As more and more healthcare workers who have a
life ethic that values each individual are
systematically discouraged from practising their
beliefs, and as attrition forced by a hostile
workplace depletes their numbers, young doctors and
nurses are increasingly taught by those who believe
that life has little value when it is not perfect,
or is not desired by others. Oregon already has a
law that legalizes physician-assisted suicide. A
similar bill is under active consideration in the
California State Assembly. Already I've had patients
who fear that admission to the hospital will put
their care in the hands of those who may end their
lives if a cure doesn't seem possible.
Fortunately, at present, this possibility is
rather remote. But will that always be the case?
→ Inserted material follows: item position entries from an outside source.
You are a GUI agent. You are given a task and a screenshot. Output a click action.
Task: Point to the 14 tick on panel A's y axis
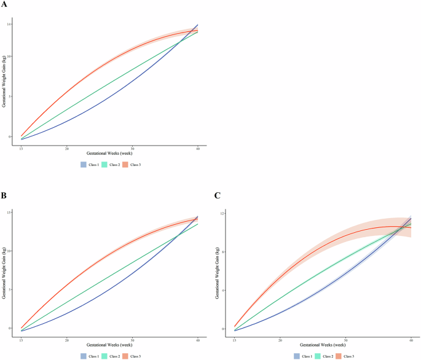(10, 24)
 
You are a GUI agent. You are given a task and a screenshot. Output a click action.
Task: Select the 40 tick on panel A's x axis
(197, 149)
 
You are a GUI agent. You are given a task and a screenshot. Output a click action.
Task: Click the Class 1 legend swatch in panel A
(84, 165)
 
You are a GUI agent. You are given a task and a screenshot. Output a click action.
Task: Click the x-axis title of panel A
(109, 156)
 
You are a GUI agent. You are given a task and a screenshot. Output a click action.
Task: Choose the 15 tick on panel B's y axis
(10, 213)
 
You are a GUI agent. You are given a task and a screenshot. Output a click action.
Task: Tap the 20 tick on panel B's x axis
(66, 340)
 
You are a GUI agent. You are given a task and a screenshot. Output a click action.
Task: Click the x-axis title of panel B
(109, 348)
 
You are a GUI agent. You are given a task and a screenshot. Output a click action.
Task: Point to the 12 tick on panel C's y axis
(224, 213)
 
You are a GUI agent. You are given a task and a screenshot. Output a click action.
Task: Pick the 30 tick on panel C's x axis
(345, 340)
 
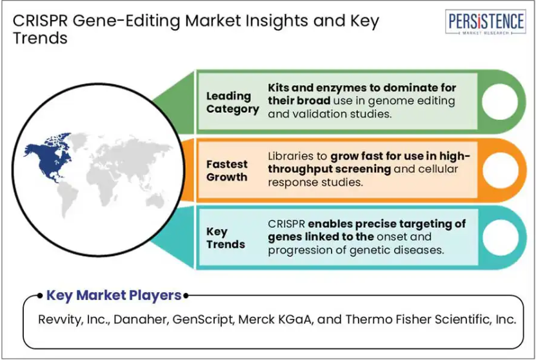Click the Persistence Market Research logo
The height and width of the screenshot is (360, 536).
pyautogui.click(x=486, y=22)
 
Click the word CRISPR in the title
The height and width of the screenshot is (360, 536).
pyautogui.click(x=40, y=21)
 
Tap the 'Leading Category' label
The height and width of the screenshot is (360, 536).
pyautogui.click(x=232, y=102)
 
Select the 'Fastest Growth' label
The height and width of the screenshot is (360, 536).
pyautogui.click(x=226, y=170)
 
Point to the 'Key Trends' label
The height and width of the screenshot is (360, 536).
pyautogui.click(x=226, y=237)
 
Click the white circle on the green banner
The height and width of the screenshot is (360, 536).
pyautogui.click(x=500, y=101)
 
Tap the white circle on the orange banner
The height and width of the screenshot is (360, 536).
pyautogui.click(x=500, y=170)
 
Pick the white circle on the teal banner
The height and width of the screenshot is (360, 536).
pyautogui.click(x=500, y=237)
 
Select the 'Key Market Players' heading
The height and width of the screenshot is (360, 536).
pyautogui.click(x=114, y=295)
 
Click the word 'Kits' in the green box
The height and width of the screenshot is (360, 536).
pyautogui.click(x=278, y=88)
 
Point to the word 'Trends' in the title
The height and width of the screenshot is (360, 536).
pyautogui.click(x=40, y=37)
In
Holland, terminations have increased in number and
safeguards have decreased over the years. "Damaged"
newborns are put to death if their parents consent.
Back at Princeton, the new chair of the Ethics
Department actually espouses the killing of babies
with major congenital problems. Medicine's
philosophy is slowly swinging from allegiance to the
individual patient toward duty to the larger
community. People believe the world is becoming too
crowded. The logical outcome of a simultaneous
consideration of these two factors is decreased
attention to the medical needs of patients
considered too much of a social burden.
Football season will never be the same again.
When I hear the strains of our beloved "Conquest,"
played by our marching band decked out in the
plumbed helmets as our white mascot gallops proudly
around the track, there will be pride in our
football warriors, but it will be mixed with
sadness. Our Trojan horse looks beautiful on the
outside, but I also know that our institution on the
inside has lost its way. We have embraced a culture
that values convenience over the right of each
individual to live his or her life as planned by the
Author of all life from the beginning of time.